“How do we experience being alive?”
That’s the question Igor Webb, PhD, professor in Adelphi University’s Department of English, explores in his latest book, Buster Brown’s America: Recollections, Reveries, Reflections—and incorporating This Old Writer: A Journal of a Plague Year.
“In everyday life, we don’t experience being alive in the same way,” said Dr. Webb. “It’s not reflective. It’s not ordered. It doesn’t give us a window. Great literature shapes the world. We know these people we read about better than we know anybody else, because we never get into anybody’s mind—we might not even get into our own. If an unexamined life is not worth living, how do you examine it? How do we see our experience?”
A collection of essays
Dr. Webb’s book, a collection of essays published in April by Odd Volumes, is arranged in three sections, beginning with observations about what it meant to become an American boy—Dr. Webb lived in Slovakia until age 11, when he moved to New York City—and Horatio Hornblower, the Brontë sisters and James Bond.
“It’s about reading, and books that make readers readers,” Dr. Webb said. “Hornblower taught me to be a boy, and along the way made me a reader.”
The second section is essays about his friends: the author Philip Roth, the poet Robert Hass and the poet Louise Glück.

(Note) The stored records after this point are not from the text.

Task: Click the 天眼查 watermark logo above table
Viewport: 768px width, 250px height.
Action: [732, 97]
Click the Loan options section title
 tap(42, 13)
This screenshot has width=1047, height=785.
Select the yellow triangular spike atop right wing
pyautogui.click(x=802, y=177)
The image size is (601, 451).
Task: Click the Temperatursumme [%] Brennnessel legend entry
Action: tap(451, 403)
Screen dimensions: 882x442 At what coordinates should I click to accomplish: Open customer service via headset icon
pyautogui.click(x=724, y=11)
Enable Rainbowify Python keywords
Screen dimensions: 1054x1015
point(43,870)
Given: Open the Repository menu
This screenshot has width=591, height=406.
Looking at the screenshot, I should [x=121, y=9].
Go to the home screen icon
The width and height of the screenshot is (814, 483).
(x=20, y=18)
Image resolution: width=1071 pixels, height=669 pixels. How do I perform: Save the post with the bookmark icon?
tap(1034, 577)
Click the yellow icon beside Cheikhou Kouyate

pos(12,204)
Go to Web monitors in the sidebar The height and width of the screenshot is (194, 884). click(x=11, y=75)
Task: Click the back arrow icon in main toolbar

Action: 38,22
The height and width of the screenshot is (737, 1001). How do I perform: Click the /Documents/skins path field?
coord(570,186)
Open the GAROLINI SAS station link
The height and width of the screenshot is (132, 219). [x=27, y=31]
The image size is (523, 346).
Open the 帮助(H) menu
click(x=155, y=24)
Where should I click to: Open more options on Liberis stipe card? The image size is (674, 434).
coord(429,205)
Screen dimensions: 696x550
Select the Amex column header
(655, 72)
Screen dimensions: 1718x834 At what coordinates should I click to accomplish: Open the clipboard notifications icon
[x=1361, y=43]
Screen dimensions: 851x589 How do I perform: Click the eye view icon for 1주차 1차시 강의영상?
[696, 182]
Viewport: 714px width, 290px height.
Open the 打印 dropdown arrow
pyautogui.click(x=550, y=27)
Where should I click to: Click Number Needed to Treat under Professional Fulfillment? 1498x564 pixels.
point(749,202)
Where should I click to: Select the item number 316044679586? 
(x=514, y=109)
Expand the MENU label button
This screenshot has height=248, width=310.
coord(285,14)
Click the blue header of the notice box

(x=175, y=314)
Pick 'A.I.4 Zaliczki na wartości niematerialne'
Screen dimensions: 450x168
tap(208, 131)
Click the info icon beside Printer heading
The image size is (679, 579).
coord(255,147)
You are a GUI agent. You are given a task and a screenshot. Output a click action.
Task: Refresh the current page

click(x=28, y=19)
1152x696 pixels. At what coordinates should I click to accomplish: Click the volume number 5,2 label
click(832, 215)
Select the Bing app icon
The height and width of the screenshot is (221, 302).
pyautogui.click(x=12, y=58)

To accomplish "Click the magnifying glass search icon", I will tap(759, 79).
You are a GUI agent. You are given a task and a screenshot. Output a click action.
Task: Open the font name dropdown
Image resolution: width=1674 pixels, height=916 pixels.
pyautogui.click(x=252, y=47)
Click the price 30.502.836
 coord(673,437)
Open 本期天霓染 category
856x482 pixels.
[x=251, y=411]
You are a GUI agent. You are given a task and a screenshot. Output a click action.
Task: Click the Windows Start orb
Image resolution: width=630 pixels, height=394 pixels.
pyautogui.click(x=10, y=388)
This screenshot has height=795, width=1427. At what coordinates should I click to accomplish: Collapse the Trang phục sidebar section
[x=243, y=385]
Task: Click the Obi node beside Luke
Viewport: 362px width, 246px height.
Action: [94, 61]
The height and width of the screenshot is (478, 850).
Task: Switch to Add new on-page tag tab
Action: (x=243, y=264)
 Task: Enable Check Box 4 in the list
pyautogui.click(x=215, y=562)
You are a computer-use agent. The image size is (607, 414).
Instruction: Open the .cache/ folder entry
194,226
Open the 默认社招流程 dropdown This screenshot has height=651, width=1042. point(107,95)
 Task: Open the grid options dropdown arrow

Writing about the pandemic
The third section incorporates the series This Old Writer: A Journal of a Plague Year. These are reflections on the pandemic through the filter of several literary works and the idea of living with the aid of literature, which Dr. Webb called “a curious feature of human life,” as opposed to writing about literature through an academic specialty lens.
The pandemic and the Russia-Ukraine war have brought a new perspective to our collective consciousness, he said.
“Everybody knows we’re going to die. But the pandemic and the Ukraine war suddenly make it possible, actually possible, and therefore we recast our experience and our sense of our experience to look at what’s more fundamental than what we are accustomed to. We don’t want to have a pandemic, obviously, or war. Nevertheless, this is one of their functions.”
Previous work
Dr. Webb’s previous work includes articles about war literature and two books on the 19th-century English novel. At Adelphi he teaches literature and translation, which he loves, he said.
“The classroom is one of the few places where our culture sanctions an exchange of ideas, where everybody is trying to think about them in a serious and disciplined way,” he said. “That can be fabulous. You’re very lucky if you can land a job at the university.”